Here’s an alternative, admittedly less scientific, more sociological perspective.

Immerse children and young adults in rich literary environments for long periods of time. Surround them by interesting reading material. Unplug more and read in front of them. Talk about what you’re reading. Demonstrate a love of reading in your daily life. Repeat year after year.

Here’s a related math literacy, or “numeracy” example. One Sunday morning, when seventeen was two or three, she crawled into bed and snuggled in between mom and dad. Dad started counting. “One.” She squeaked, “two.” And thus began Sunday morning math. Overtime, we counted by twos, threes, fours, whatever we felt like. We never called it multiplication. My hunch that my daughter’s success in math is in part explained by those Sunday mornings would not impress Dr. SE one bit.

I was impressed with how candidate Obama talked eloquently about parents being their childrens’ first and most important teachers. I wonder why he’s abandoned the Bully Pulpit.

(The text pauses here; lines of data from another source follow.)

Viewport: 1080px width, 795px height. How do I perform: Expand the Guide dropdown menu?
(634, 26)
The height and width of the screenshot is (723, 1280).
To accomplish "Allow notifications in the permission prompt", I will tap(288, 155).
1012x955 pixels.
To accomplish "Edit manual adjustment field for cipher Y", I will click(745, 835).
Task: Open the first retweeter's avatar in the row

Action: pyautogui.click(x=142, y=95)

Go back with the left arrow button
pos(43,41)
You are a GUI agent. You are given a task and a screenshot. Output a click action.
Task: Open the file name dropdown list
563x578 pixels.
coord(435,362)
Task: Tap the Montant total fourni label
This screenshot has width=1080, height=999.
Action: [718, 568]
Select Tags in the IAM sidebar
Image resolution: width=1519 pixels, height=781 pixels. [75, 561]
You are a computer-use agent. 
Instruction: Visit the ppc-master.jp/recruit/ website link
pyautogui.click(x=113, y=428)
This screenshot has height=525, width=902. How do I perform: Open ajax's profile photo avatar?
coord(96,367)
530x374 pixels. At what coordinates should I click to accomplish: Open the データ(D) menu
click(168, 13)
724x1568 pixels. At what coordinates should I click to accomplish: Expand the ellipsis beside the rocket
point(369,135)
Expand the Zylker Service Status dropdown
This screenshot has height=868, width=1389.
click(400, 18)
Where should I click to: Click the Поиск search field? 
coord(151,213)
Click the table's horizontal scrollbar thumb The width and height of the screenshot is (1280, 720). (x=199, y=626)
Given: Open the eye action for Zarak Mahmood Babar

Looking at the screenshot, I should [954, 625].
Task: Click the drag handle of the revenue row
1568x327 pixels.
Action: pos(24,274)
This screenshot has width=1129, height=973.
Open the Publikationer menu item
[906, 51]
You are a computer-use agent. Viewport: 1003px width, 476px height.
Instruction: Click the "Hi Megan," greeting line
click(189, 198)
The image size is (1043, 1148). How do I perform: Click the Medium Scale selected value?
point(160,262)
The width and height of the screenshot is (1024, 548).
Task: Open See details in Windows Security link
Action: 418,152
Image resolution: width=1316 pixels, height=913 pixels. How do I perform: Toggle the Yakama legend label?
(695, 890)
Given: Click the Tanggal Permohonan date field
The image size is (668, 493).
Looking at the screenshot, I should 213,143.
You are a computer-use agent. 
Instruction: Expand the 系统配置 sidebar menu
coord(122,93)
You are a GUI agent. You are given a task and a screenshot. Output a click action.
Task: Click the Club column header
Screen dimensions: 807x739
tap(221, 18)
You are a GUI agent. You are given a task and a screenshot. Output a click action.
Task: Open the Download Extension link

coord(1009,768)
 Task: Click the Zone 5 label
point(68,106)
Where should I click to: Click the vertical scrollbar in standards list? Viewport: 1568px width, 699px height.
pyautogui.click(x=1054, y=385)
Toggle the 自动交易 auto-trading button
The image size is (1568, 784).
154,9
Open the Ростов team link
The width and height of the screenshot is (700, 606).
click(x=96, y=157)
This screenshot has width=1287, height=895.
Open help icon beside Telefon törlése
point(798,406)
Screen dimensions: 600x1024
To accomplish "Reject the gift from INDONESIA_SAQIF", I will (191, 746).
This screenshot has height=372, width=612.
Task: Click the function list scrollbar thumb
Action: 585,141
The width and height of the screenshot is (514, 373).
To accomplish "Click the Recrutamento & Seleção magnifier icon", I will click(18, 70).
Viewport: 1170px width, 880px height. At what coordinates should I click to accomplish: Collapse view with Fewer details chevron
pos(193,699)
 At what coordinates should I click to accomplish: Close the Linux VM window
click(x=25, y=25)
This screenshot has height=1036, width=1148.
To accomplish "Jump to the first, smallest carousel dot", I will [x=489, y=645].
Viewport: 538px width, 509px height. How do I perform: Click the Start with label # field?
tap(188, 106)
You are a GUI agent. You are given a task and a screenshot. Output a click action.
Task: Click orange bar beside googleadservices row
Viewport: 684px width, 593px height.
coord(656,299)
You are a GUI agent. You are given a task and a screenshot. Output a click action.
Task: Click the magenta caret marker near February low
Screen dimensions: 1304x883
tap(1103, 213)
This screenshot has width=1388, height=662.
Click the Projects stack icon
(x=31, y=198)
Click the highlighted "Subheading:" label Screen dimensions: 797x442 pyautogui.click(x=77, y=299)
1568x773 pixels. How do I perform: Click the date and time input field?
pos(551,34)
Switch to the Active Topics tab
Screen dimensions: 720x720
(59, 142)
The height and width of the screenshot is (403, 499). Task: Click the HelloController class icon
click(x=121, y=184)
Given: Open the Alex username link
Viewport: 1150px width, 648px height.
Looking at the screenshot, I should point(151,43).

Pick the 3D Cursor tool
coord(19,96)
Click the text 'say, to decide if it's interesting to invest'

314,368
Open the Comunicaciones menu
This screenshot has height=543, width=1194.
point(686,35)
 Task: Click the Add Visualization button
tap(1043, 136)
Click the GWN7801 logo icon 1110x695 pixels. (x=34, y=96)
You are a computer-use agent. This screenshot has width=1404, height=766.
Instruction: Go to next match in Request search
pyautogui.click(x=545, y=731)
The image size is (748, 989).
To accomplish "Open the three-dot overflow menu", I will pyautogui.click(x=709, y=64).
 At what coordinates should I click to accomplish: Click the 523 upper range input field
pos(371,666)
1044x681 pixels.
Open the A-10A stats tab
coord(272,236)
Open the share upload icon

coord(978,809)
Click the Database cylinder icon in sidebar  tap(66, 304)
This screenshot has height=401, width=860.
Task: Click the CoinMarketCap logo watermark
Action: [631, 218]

The teachers and school leaders in the workshop politely and passively accepted the “literacy and numeracy as a teacher-centered science” way of thinking as if there are no alternatives. Few probably realized with that paradigm comes a narrow emphasis on technical skills, test scores, and national economic competitiveness.

Research and what happens in school matters, but magic can happen when young people are immersed in rich literary environments where word and number play are daily activities.